The writing on the incomplete horoscope shown in the final illustration is, incidentally, upside down. That is, whoever labeled it seems to have turned the page once again. Also, if Gingerich's initial contention that the drawings are on a single folded piece of paper with drawing F7 "across the fold" then it is a little hard to understand why, with all the blank space available, the first six drawings were crowded, out of sequence, onto one half. Note: we have since learned that the two sets of images are on separate sheets, not a single folded one, so the final illustration above (showing the sheets attached) needs to be corrected (Gingerich, 2008, private communication).

It is unclear to us what to make of this result. There is a certain consistency in the way the paper might have been held for drawings F1-F5; however, if the journal entry for Jupiter's satellites correctly indicates Galileo's propensity to hold his papers a little counterclockwise, then only drawings F6 and F7 match this pattern. Also, as previously indicated, the sequence established using Whitaker's dates still makes no sense to us. One would think that most artists would have filled the page in some orderly way: left-right and top-bottom, or clockwise (or counterclockwise) around the edge. But Whitaker's sequence follows no such pattern. The placement of drawing F4, with respect to the previous three drawings, as it would have to have been done if it was made on December 2nd, seems particularly illogical and inexplicable.
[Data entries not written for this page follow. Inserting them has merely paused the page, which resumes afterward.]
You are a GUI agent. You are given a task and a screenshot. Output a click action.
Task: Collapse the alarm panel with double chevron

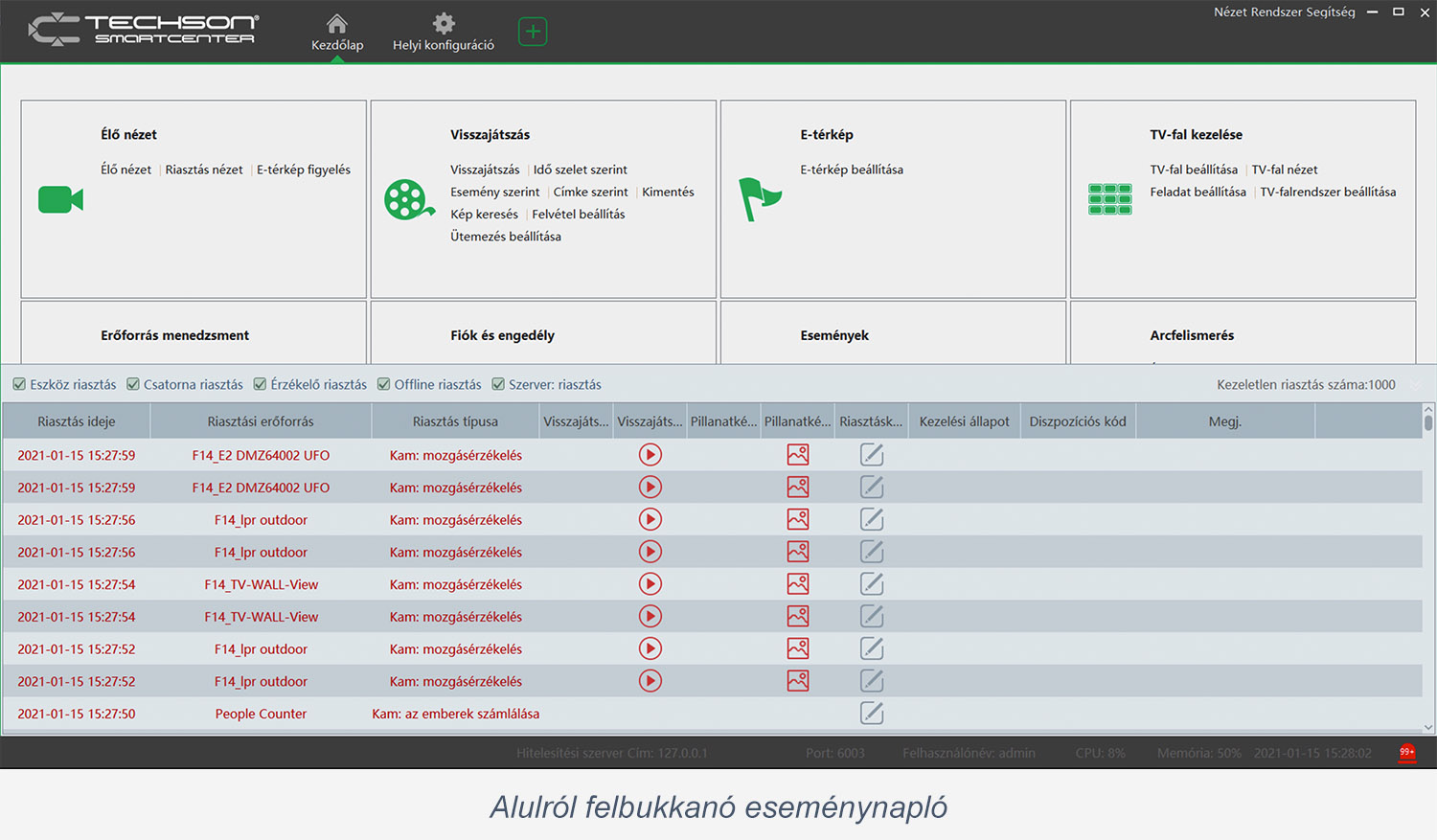[1415, 385]
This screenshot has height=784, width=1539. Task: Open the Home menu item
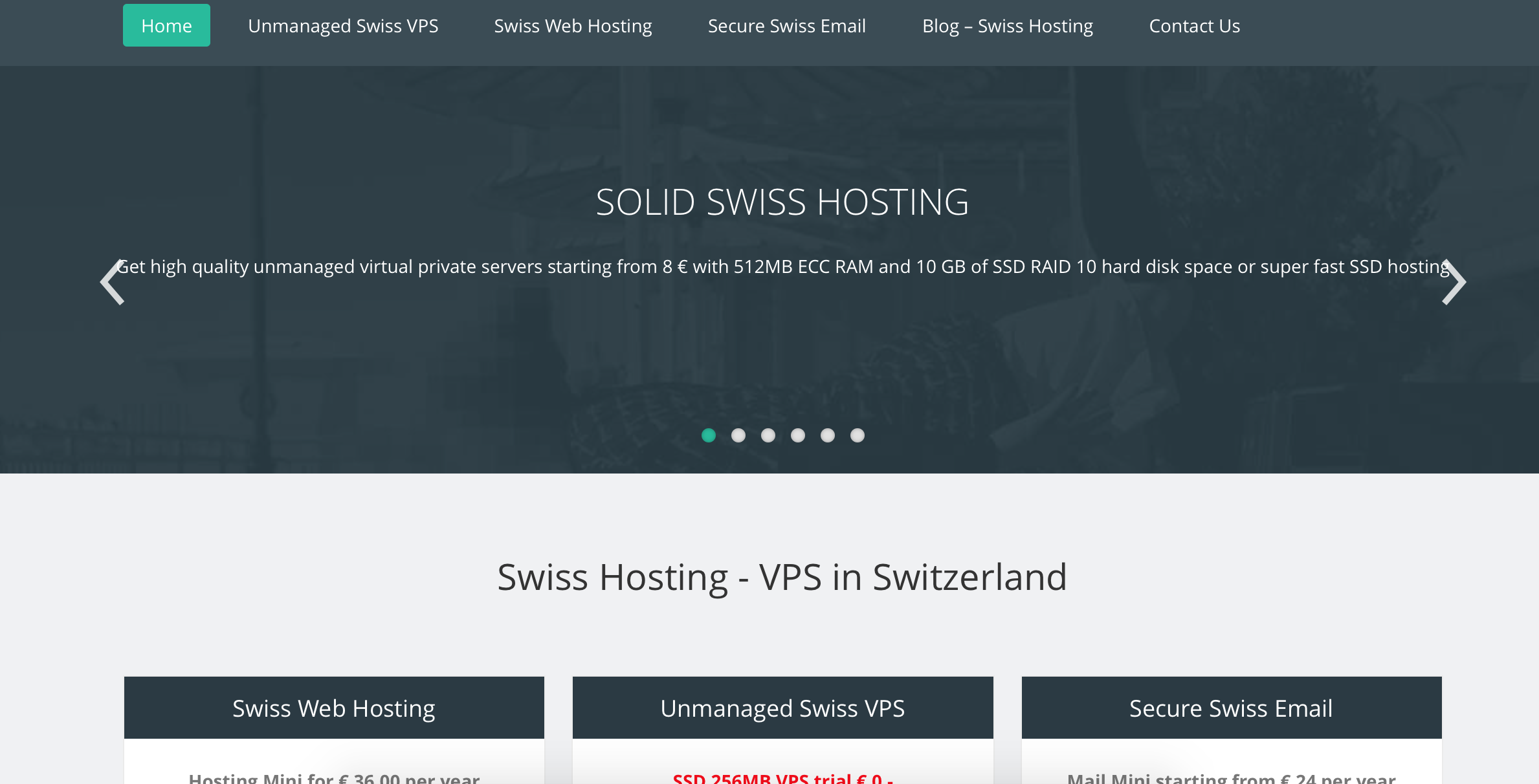[x=166, y=26]
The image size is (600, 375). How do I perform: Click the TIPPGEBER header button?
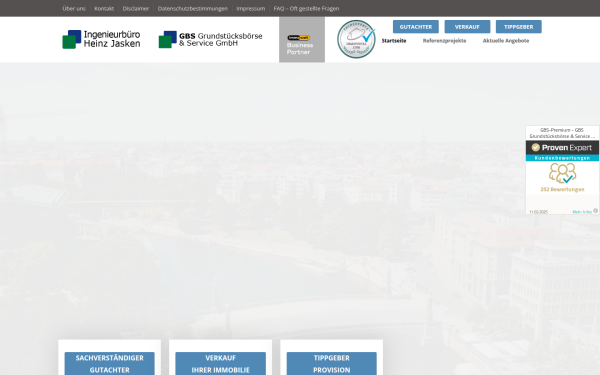tap(518, 27)
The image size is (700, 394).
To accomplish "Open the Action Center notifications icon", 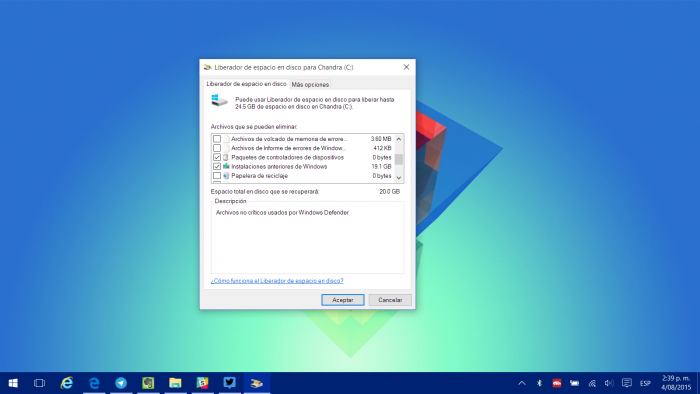I will [627, 383].
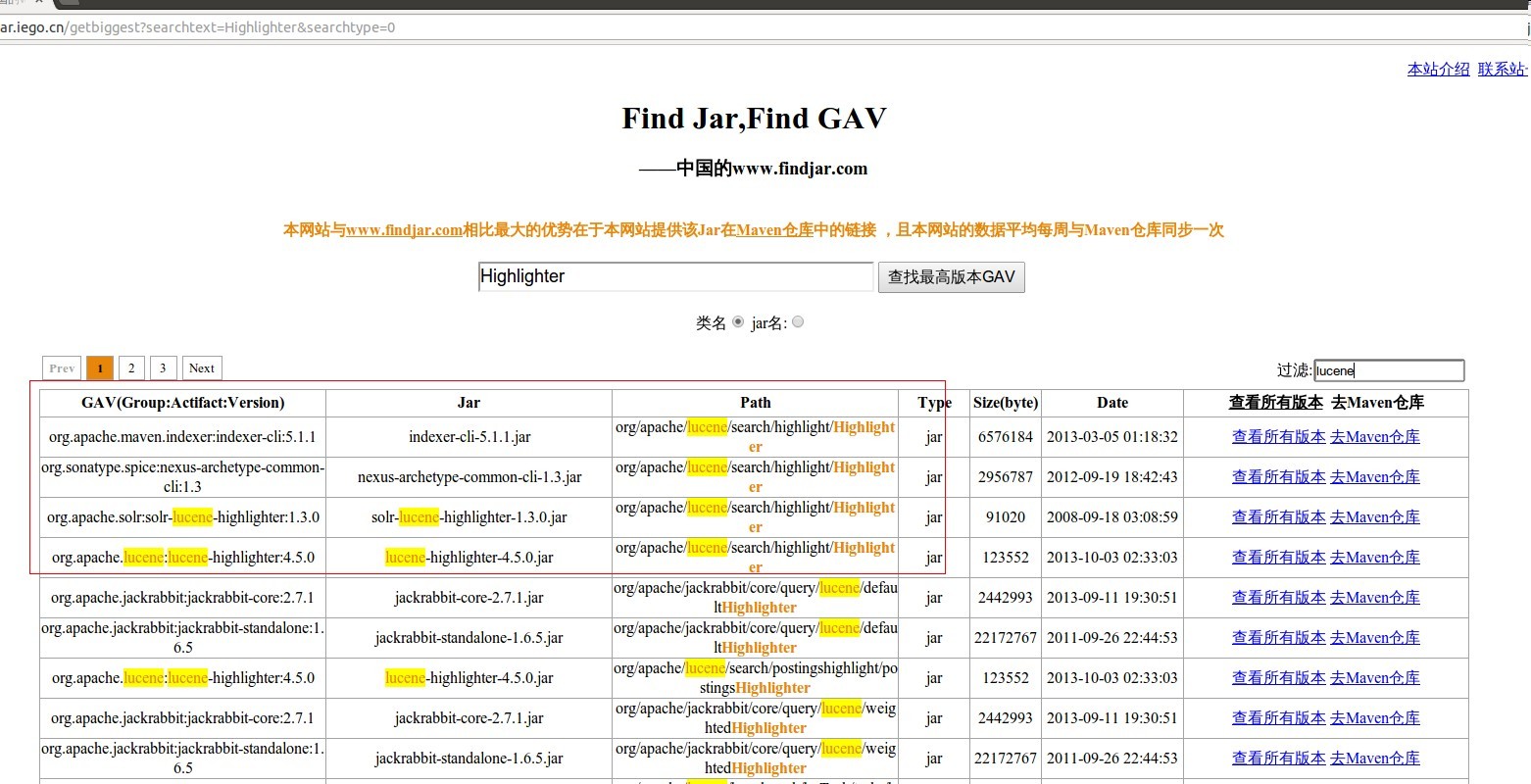1531x784 pixels.
Task: Open 查看所有版本 for lucene-highlighter-4.5.0.jar
Action: click(1278, 557)

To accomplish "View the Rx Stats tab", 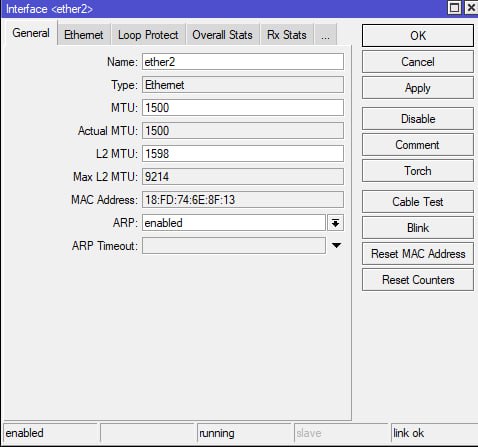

As a result, the page layout does very little to increase our confidence in the correctness of Whitaker's dates. As to whether these drawings were actually made live at the telescope or later copied in the studio, about all we can say is that if they were made live at Whitaker's dates and times the paper would have had to be held as shown. Someone more knowledgeable than us about painting might be able to tell from a careful look at the originals at the BNCF whether the brushstrokes are all consistent with an artist holding the paper as shown here. If they are, that would be fairly strong evidence in favor of the Whitaker-Gingerich-Van Helden theory of their creation. Such a person might also be able to make a judgment about the little detail of a crater that appears between drawings F1 and F2. To us this appears to be at a completely different scale (magnification) than the other images, and possibly of a different phase than any of the main drawings (it seems to show a crater partially illuminated by the Sun on a much larger radius dark limb). We have the impression that artists copying from nature usually draw things sight size, and have very little of the "zoom" capability illustrated here. The size of the image on the paper can, of course, be adjusted a little by moving the paper closer and farther from the eye, but the little cameo at a different scale makes one wonder if this was all really done live at the telescope.